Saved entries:
-=-=-=-=-
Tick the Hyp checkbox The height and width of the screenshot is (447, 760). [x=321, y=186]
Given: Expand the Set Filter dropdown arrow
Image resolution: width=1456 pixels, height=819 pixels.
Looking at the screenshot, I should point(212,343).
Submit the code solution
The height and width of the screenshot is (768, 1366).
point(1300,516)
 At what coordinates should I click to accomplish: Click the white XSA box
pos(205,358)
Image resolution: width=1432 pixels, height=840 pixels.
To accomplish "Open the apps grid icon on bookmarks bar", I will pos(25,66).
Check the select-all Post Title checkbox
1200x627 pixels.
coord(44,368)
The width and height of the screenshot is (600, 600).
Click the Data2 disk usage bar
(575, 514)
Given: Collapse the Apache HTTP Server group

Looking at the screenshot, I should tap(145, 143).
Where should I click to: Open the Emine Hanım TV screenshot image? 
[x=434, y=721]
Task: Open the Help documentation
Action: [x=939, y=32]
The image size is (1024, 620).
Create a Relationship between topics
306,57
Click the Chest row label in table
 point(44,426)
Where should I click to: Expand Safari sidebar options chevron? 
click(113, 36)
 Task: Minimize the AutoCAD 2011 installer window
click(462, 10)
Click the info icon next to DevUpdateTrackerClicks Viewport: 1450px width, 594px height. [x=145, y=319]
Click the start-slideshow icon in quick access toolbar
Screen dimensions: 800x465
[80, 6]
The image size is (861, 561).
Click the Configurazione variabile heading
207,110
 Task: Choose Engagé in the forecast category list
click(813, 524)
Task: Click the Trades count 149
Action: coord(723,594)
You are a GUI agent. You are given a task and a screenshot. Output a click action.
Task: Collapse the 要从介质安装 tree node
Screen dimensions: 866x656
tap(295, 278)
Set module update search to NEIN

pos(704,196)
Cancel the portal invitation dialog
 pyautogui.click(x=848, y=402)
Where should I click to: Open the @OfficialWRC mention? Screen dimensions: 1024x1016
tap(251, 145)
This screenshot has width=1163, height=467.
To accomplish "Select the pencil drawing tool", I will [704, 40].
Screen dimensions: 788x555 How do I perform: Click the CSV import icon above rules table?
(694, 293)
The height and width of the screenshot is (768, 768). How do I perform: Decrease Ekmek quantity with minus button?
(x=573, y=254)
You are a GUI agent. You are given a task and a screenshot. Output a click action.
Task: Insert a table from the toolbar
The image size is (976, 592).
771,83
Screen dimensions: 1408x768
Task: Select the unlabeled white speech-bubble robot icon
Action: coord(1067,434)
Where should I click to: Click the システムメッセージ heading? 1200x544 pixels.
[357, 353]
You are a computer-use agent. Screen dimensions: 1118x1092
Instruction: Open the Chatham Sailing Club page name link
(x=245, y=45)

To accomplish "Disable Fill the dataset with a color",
-=-=-=-=-
What to produce => Write out all the data exactly.

Solution to this task =>
Tick the Hyp checkbox The height and width of the screenshot is (447, 760). [x=321, y=186]
Given: Expand the Set Filter dropdown arrow
Image resolution: width=1456 pixels, height=819 pixels.
Looking at the screenshot, I should point(212,343).
Submit the code solution
The height and width of the screenshot is (768, 1366).
point(1300,516)
 At what coordinates should I click to accomplish: Click the white XSA box
pos(205,358)
Image resolution: width=1432 pixels, height=840 pixels.
To accomplish "Open the apps grid icon on bookmarks bar", I will pos(25,66).
Check the select-all Post Title checkbox
1200x627 pixels.
coord(44,368)
The width and height of the screenshot is (600, 600).
Click the Data2 disk usage bar
(575, 514)
Given: Collapse the Apache HTTP Server group

Looking at the screenshot, I should tap(145, 143).
Where should I click to: Open the Emine Hanım TV screenshot image? 
[x=434, y=721]
Task: Open the Help documentation
Action: [x=939, y=32]
The image size is (1024, 620).
Create a Relationship between topics
306,57
Click the Chest row label in table
 point(44,426)
Where should I click to: Expand Safari sidebar options chevron? 
click(113, 36)
 Task: Minimize the AutoCAD 2011 installer window
click(462, 10)
Click the info icon next to DevUpdateTrackerClicks Viewport: 1450px width, 594px height. [x=145, y=319]
Click the start-slideshow icon in quick access toolbar
Screen dimensions: 800x465
[80, 6]
The image size is (861, 561).
Click the Configurazione variabile heading
207,110
 Task: Choose Engagé in the forecast category list
click(813, 524)
Task: Click the Trades count 149
Action: coord(723,594)
You are a GUI agent. You are given a task and a screenshot. Output a click action.
Task: Collapse the 要从介质安装 tree node
Screen dimensions: 866x656
tap(295, 278)
Set module update search to NEIN

pos(704,196)
Cancel the portal invitation dialog
 pyautogui.click(x=848, y=402)
Where should I click to: Open the @OfficialWRC mention? Screen dimensions: 1024x1016
tap(251, 145)
This screenshot has width=1163, height=467.
To accomplish "Select the pencil drawing tool", I will [704, 40].
Screen dimensions: 788x555 How do I perform: Click the CSV import icon above rules table?
(694, 293)
The height and width of the screenshot is (768, 768). How do I perform: Decrease Ekmek quantity with minus button?
(x=573, y=254)
You are a GUI agent. You are given a task and a screenshot. Output a click action.
Task: Insert a table from the toolbar
The image size is (976, 592).
771,83
Screen dimensions: 1408x768
Task: Select the unlabeled white speech-bubble robot icon
Action: coord(1067,434)
Where should I click to: Click the システムメッセージ heading? 1200x544 pixels.
[357, 353]
You are a computer-use agent. Screen dimensions: 1118x1092
Instruction: Open the Chatham Sailing Club page name link
(x=245, y=45)

To accomplish "Disable Fill the dataset with a color",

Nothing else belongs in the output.